State education commissioner, in first speech, emphasizes collaboration
New York state’s new education commissioner, in her first address since beginning the job just over one week ago, told the rural schools association meeting in Cooperstown, that she intends to be more inclusive to teachers.
Mary Ellen Elia, a western New York native and former teacher who most recently oversaw a large school district in Florida, steps into the education commissioner role at a time when teachers are angry over new evaluations that rely more heavily on standardized tests and with parents are disillusioned over the new Common Core standards and the related exams that their children have to take.
Elia says her style will be “collaborative,” and she says she will work with the teachers and their union to seek their input designing the tests. The tests will be administered by a new company, Questar, after the state severed its ties with another company after criticism about the process .

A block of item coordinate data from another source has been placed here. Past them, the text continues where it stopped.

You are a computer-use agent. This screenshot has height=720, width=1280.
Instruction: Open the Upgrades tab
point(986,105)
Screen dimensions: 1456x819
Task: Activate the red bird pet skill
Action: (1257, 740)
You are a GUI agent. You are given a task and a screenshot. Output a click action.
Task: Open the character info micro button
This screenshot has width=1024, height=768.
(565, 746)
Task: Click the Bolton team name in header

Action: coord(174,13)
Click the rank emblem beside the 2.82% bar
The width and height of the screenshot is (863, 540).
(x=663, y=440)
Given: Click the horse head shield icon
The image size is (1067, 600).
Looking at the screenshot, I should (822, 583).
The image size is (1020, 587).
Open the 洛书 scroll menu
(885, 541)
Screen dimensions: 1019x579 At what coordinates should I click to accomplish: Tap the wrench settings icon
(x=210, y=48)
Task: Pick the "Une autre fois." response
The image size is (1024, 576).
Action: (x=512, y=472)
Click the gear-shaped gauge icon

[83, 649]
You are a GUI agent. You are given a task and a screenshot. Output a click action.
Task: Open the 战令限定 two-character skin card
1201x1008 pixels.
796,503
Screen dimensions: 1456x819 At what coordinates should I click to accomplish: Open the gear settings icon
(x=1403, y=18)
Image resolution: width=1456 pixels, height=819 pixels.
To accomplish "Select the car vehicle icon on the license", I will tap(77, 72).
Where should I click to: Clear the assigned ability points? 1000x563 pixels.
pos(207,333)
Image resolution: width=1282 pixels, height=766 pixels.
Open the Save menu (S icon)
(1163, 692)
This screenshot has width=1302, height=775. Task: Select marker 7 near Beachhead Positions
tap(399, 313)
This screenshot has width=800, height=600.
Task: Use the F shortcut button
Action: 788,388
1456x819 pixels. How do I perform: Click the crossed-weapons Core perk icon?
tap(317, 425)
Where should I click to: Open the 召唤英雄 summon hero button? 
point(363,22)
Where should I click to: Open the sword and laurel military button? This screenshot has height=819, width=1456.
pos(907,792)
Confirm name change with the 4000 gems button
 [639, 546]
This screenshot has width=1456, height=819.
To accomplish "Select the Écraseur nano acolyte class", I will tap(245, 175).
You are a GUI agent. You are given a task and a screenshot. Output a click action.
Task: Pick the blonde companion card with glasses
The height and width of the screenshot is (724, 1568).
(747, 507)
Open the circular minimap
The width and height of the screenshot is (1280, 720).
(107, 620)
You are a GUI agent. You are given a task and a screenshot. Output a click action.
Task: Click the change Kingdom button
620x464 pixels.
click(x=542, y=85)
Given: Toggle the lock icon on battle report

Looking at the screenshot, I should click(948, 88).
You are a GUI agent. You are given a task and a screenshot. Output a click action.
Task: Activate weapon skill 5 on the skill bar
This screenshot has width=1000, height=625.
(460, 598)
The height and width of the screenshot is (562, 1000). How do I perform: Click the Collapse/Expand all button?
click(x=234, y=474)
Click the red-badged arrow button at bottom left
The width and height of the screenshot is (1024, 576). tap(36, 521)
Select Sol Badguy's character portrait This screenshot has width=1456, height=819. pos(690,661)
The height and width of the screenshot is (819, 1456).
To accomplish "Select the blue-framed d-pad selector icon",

“I’m going to work very hard to have teachers be part of the agenda to support students,” Elia says. “That will go a long way for teachers to feel like they have a voice in what’s happening.”
Elia also says schools may be granted waivers to delay new teacher evaluations for another year if they demonstrate that they are working with their teachers unions towards designing new reviews. The Board of Regents gave schools an out to begin the new evaluations in 2016 after Gov. Andrew Cuomo, in the state budget, successfully sought new teacher reviews to begin this fall.
“If they show that there is good progress being made or that there’s strong attempt to make progress then they’ll be in a strong position to access a waiver,” Elia said.
Cuomo has said he hopes the waivers are granted as exceptions and not the rule.